## PROVIDED DATA
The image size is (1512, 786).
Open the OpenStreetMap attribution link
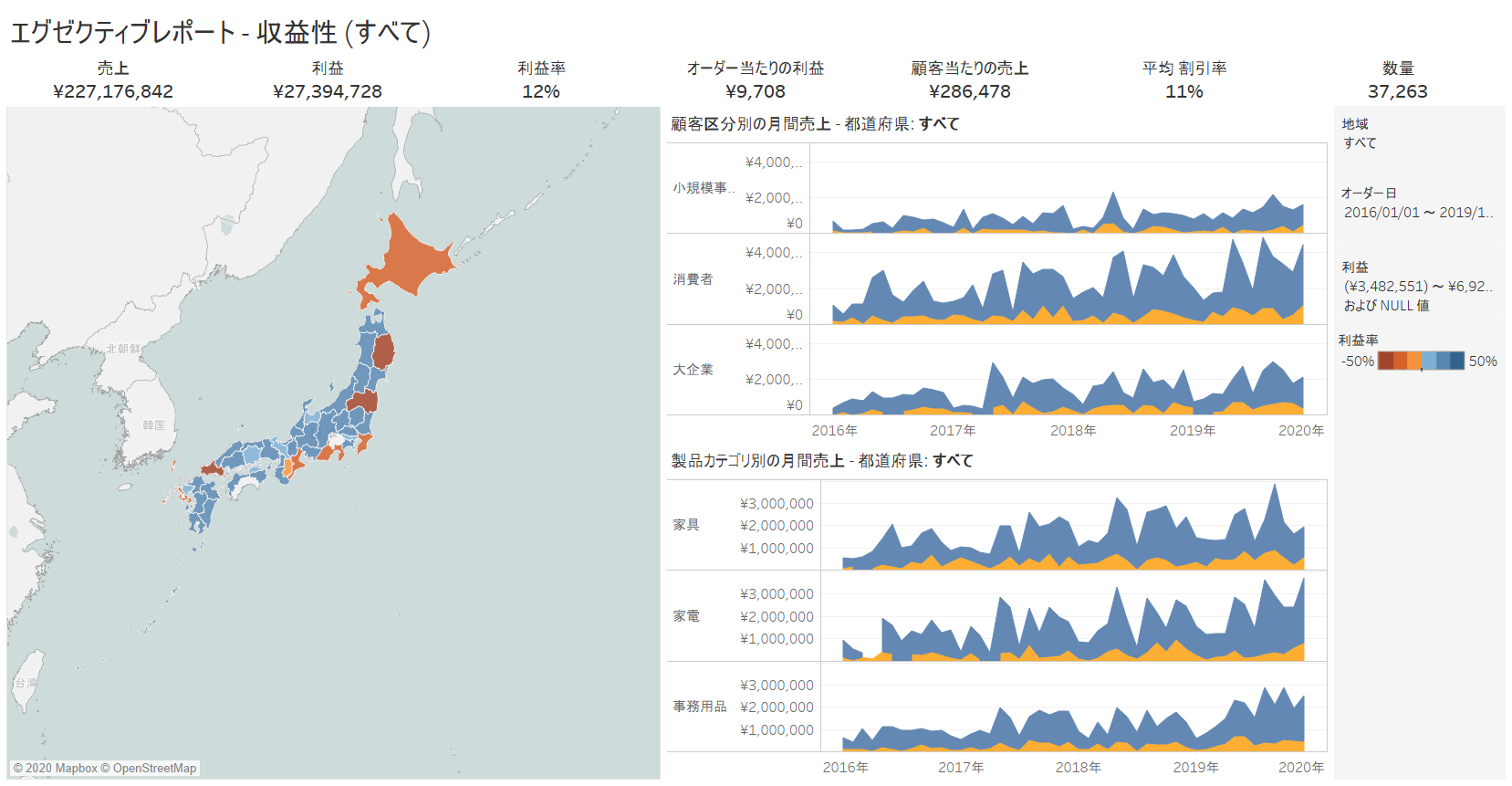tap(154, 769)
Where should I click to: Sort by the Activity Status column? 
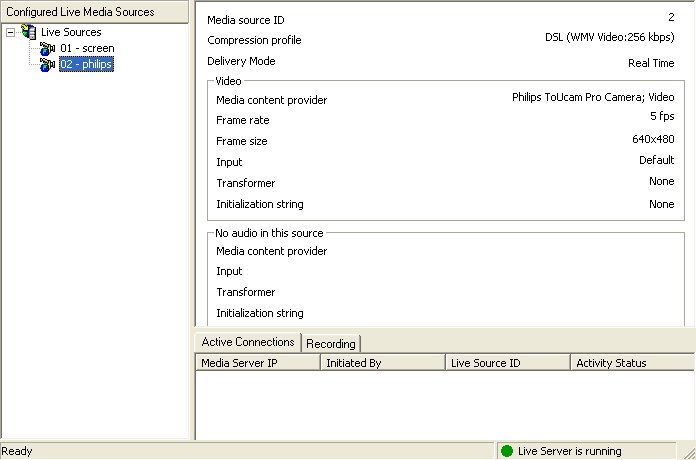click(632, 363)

## PROBLEM DETAILS
The answer must be the full listing retyped exactly, with no pictures in it.

## TASK RESPONSE
The image size is (1512, 786).
Open the OpenStreetMap attribution link
tap(154, 769)
Where should I click to: Sort by the Activity Status column? 
click(632, 363)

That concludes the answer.